Allowing for those items resulted in a consolidated comprehensive loss of R17.4m, compared with a profit of R198.5 for the six months to end-September 2008.
However the bulk of the foreign exchange losses are unrealised and therefore accounting items not affecting cash flow.
CEO Robin Berrysaid: “Sentula has endured extremely difficult trading conditions during the first half of the 2010 financial year and the results, while disappointing, were substantially in line with the second half of the 2009 financial year.”
The group’s Megacube (formerly Scharrighuisen) contract mining operations delivered revenues below expectation because of reduced coal offtake by Eskom, the capping of certain contracted work and cash flow constraints on clients affecting the award of discretionary work.

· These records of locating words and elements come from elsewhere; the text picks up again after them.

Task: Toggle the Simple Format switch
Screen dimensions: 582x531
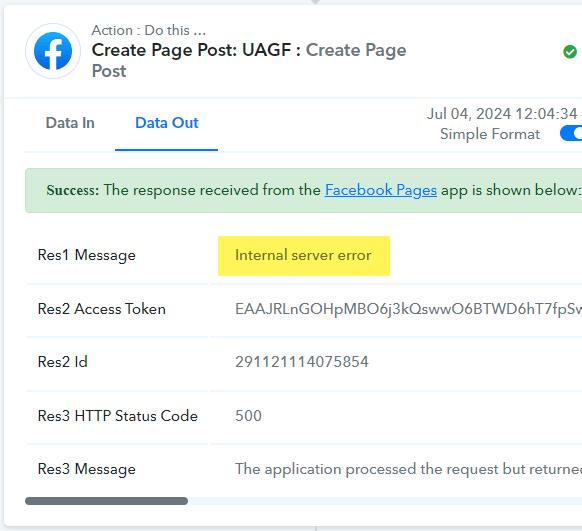Action: click(571, 134)
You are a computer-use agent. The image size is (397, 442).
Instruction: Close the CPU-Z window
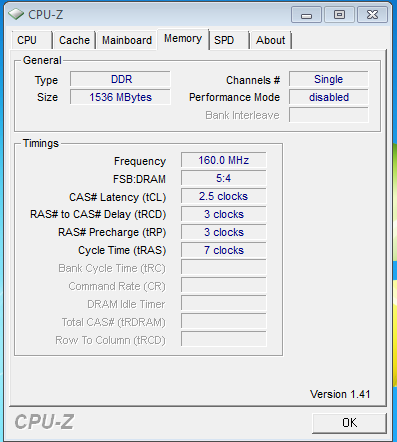point(372,15)
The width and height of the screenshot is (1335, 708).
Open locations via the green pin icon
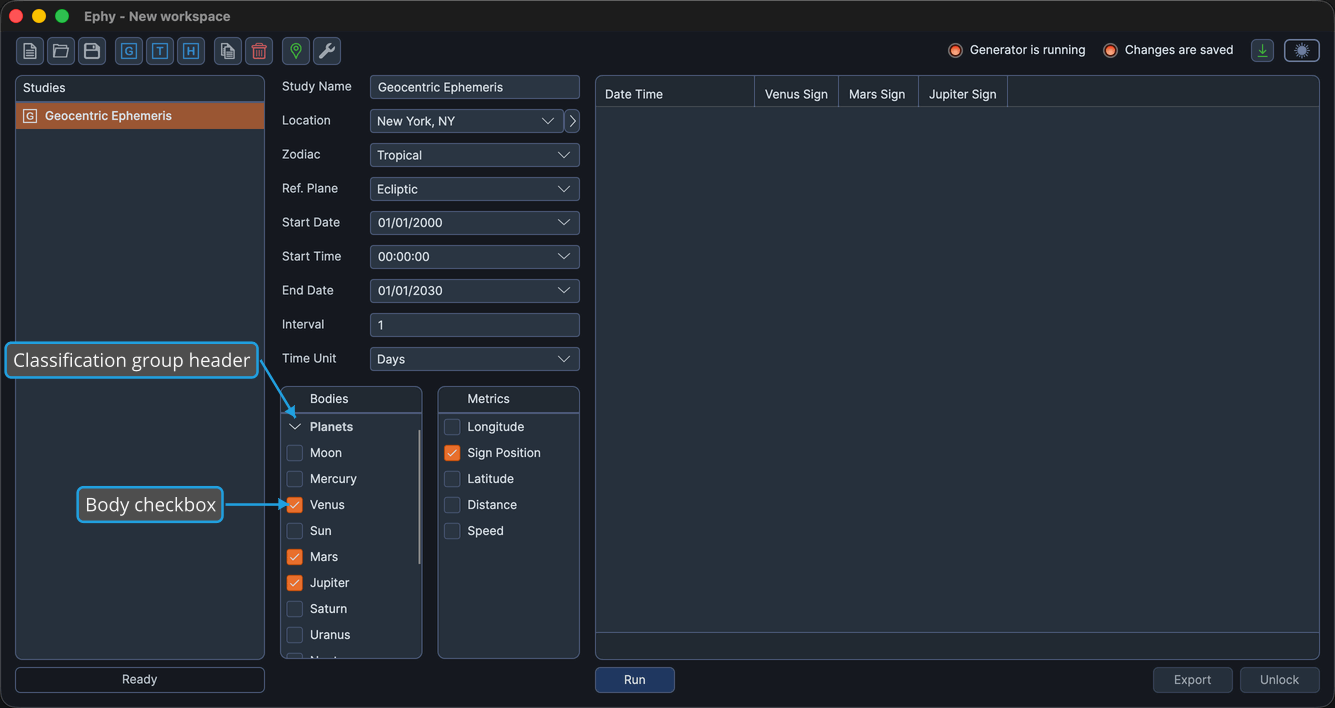point(296,51)
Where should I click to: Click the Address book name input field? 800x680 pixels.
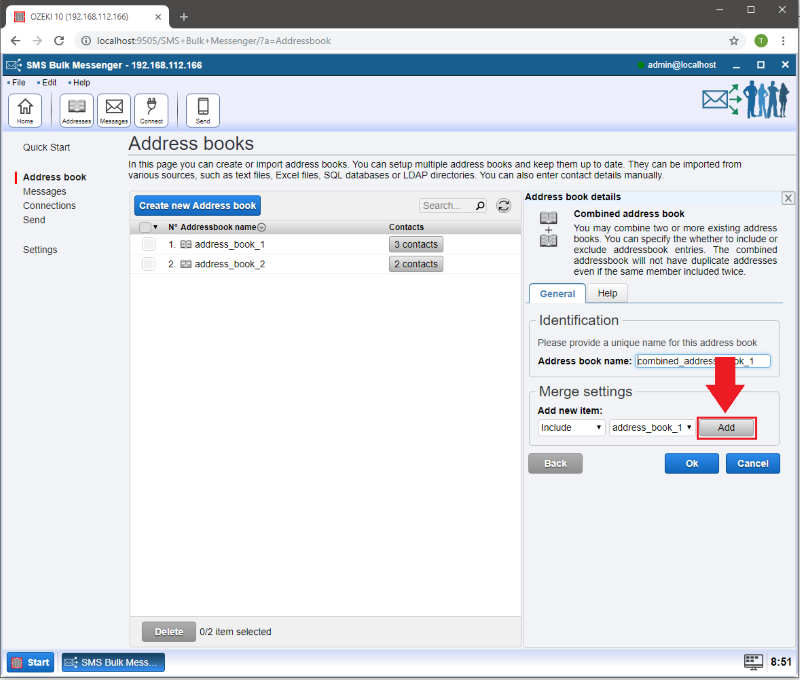pyautogui.click(x=703, y=360)
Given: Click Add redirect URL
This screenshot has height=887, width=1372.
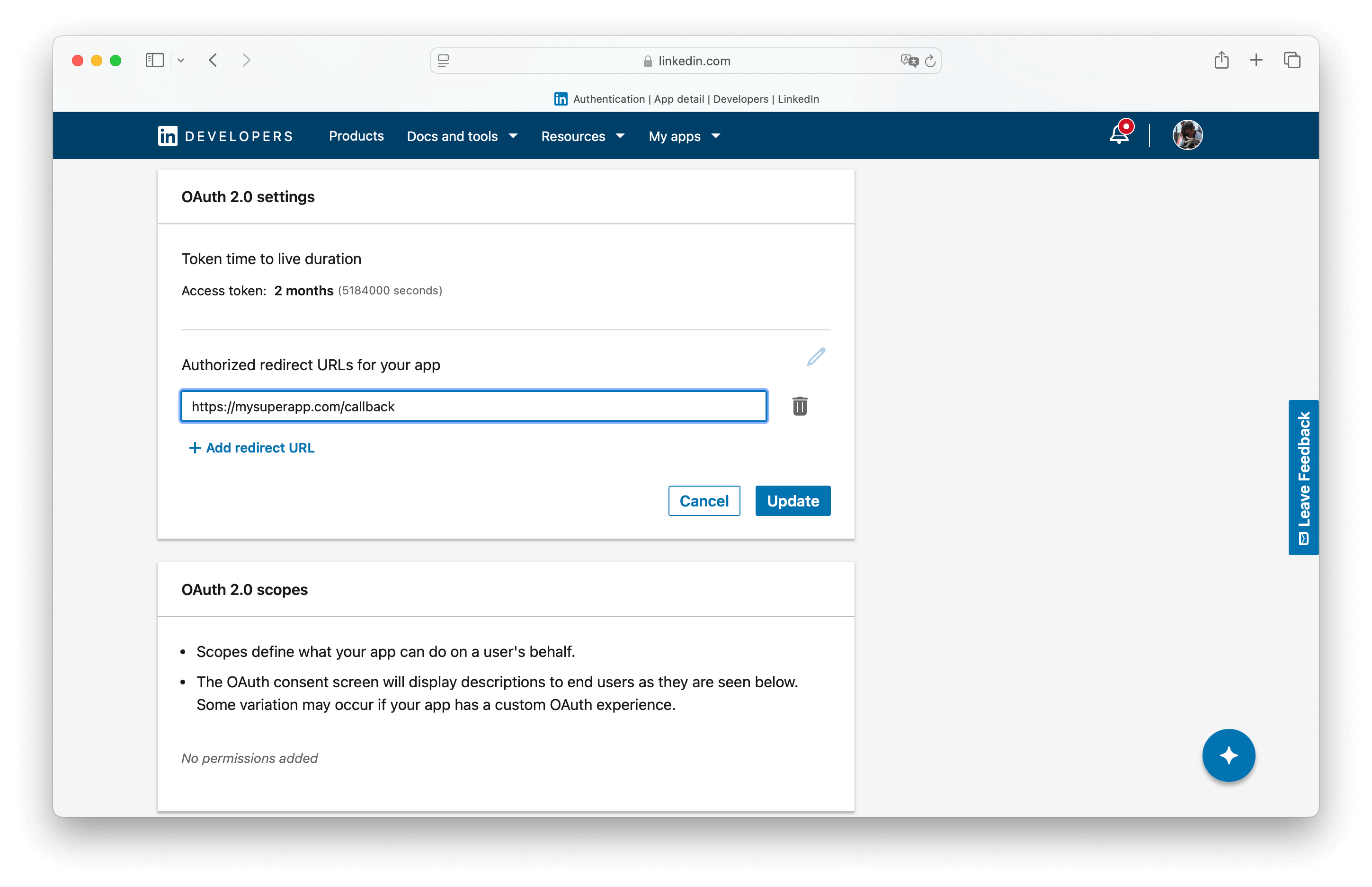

Megacube has taken legal action against Umcebo Mining to recover R29.8m outstanding for services at the Middelkraal operation.
Umcebo, in turn, has demanded R45.4m from Megacube for “alleged breach of contract and sub-optimal mining practices”. However, according to Berry, no formal claim has yet been instituted.
He said Sentula had a strong defence against the counterclaim and “no provision has been made for this
contingent liability”.
Sentula has a 49.9% stake in the Koornfontein mine, which Berry said continued to produce strong export sales.
Sentula accounts for its income from Koornfontein on an equity basis and the results show a 60% drop in net income to R23.9m (R59.7m) from “income from investment in associate net of tax”.
Berry said the lower earnings reflected the “net adverse impact of the increase in contracted export sales pricing, the weaker spot export sales pricing and the overall strengthening of the rand/US dollar exchange rate”.
Sentula is carrying out a rights offer to raise about R500m, which is being underwritten by Investec Bank.
In terms of the “deep discount” offer, Sentula shareholders are being offered 149 new shares for every 100 they hold at a price of 143c a share. Sentula’s 12-month low is 180c and the 12 month high 595c.